A França poderá estar a caminhar para um impasse político prolongado, depois de nenhum partido ou aliança de partidos parecer ter conquistado a maioria absoluta dos assentos parlamentares, de acordo com projeções dos institutos de sondagem franceses com base em resultados preliminares.
Especialistas dizem que o caminho imediato a seguir não é claro, mas o país pode caminhar para meses de instabilidade política, com o Presidente Emmanuel Macron a enfrentar um parlamento profundamente dividido, incluindo dois blocos que se opõem fortemente a ele.
“Sem maioria absoluta, o governo ficará à mercê dos partidos da oposição que se unem” para derrubá-lo, disse Dominique Rousseau, professor emérito de direito público na Universidade Panthéon-Sorbonne, em Paris.
As projecções sugerem que a Assembleia Nacional, a câmara baixa do Parlamento francês, será dividida aproximadamente em três blocos principais com agendas contraditórias e, em alguns casos, profunda animosidade entre eles.
As projeções das pesquisas divulgadas na noite de domingo, após o fechamento das urnas no último turno das eleições legislativas, indicavam que um grupo de partidos de esquerda chamado Nova Frente Popular conquistaria a maioria dos assentos, seguido pela aliança centrista de Macron e pelo Rally Nacional, nacionalista e anti- imigração. Não estava claro se os centristas ou o Rally Nacional, de direita, seriam o segundo maior bloco.
Actualmente, nenhum dos três grandes blocos parece capaz de trabalhar com os outros. Cada um poderia tentar reunir uma maioria funcional com um punhado de partidos mais pequenos ou legisladores independentes ocupando o resto dos assentos na câmara baixa, mas a sua capacidade para o fazer é incerta.
“A cultura política francesa não conduz ao compromisso”, disse Samy Benzina, professor de direito público na Universidade de Poitiers, observando que as instituições francesas são normalmente concebidas para produzir “maiorias claras que possam governar por si próprias”.
Não é inédito em França que nenhum partido consiga obter a maioria absoluta (pelo menos 289 dos 577 assentos na Câmara Baixa). Foi exactamente isso que aconteceu durante as últimas eleições legislativas, em 2022. Ainda assim, Macron conseguiu formar governos funcionais que aprovaram com sucesso projectos de lei nos últimos dois anos.

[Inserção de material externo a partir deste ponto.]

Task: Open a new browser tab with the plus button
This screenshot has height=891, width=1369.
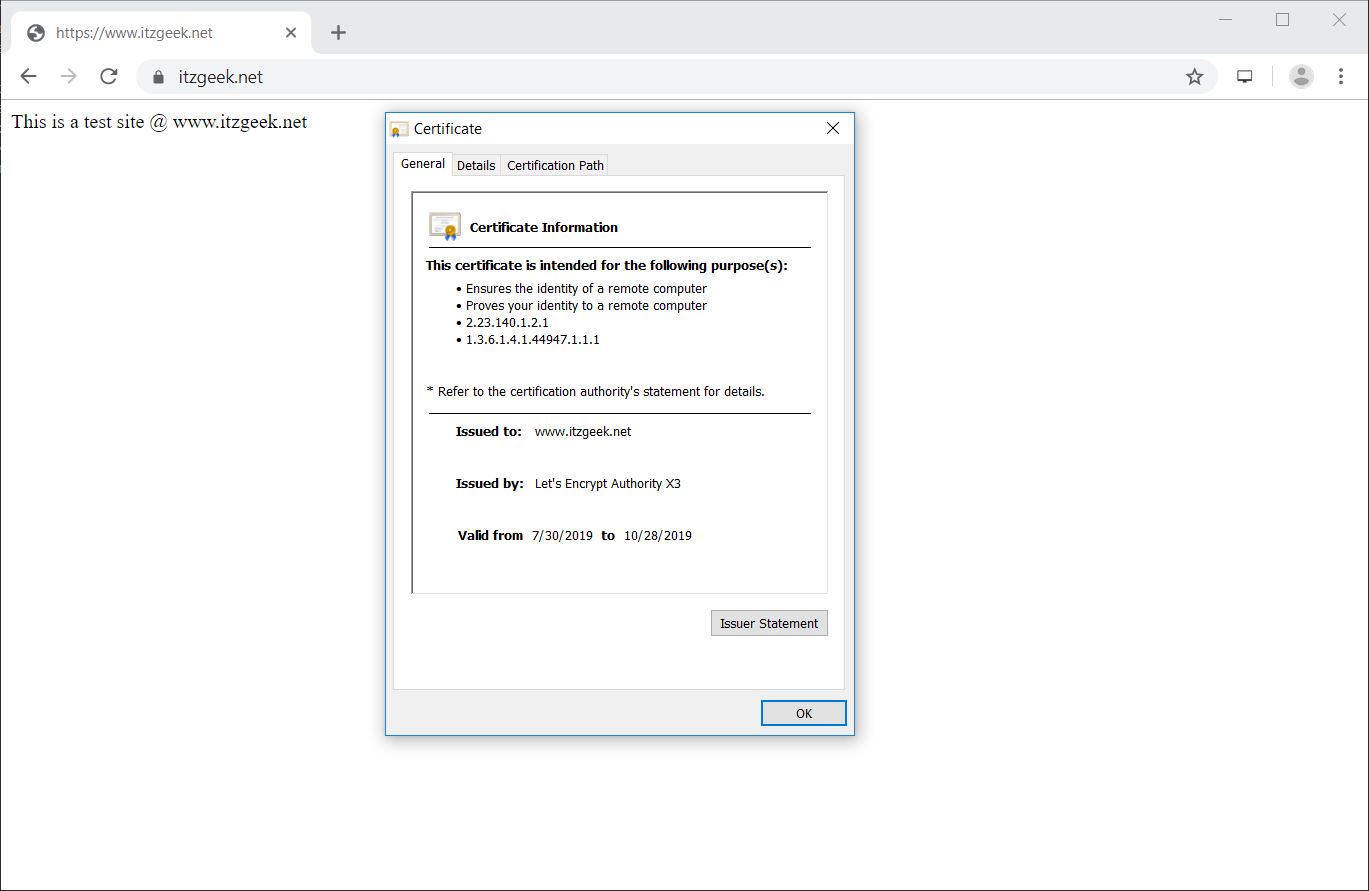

Mas isso aconteceu apenas porque a coligação centrista de Macron era suficientemente grande (cerca de 250 assentos) e os partidos que se lhe opunham estavam demasiado divididos para representar uma ameaça sustentada. Quando isso não aconteceu, o governo de Macron esteve perigosamente perto de cair.
Desta vez, as opções de Macron parecem muito mais limitadas.
A sua coligação centrista não pode governar sozinha, e poucos partidos pequenos – mesmo os mais moderados à esquerda ou à direita – estão ansiosos por fazer parceria com o profundamente impopular Macron, que ainda tem três anos de mandato.
A Assembleia Nacional já disse que só governaria se tivesse maioria absoluta, ou se fosse um pouco curta e pensasse que poderia chegar a um acordo com legisladores suficientes para colmatar a lacuna. Marine Le Pen, líder de longa data do partido, disse à rádio francesa na semana passada que não aceitaria “apenas ocupar uma posição ministerial e não poder fazer nada”, o que, segundo ela, seria “a pior traição aos eleitores do partido”.
No domingo, um líder de um dos partidos da esquerdista Nova Frente Popular, Jean-Luc Mélenchon, disse que não entraria em negociações com a coligação de Macron para formar um governo conjunto.
Alguns analistas e políticos sugeriram a possibilidade de uma ampla coligação de legisladores, concordando num número limitado de questões-chave e que vão desde os Verdes aos Conservadores mais moderados, mas vários líderes políticos já descartaram essa possibilidade.
Outra possibilidade é um governo interino de especialistas politicamente neutros para lidar com os assuntos do dia-a-dia até que ocorra um avanço político, o que também se afastaria da tradição francesa.
A França tem uma administração pública forte que poderia gerir as coisas durante algum tempo sem um governo, mas faltam apenas algumas semanas para os Jogos Olímpicos de Verão e o Parlamento geralmente aprova um orçamento no outono. Alguns analistas acreditam que a posição de Macron se tornará tão insustentável que ele terá de renunciar, mas ele disse que não o fará.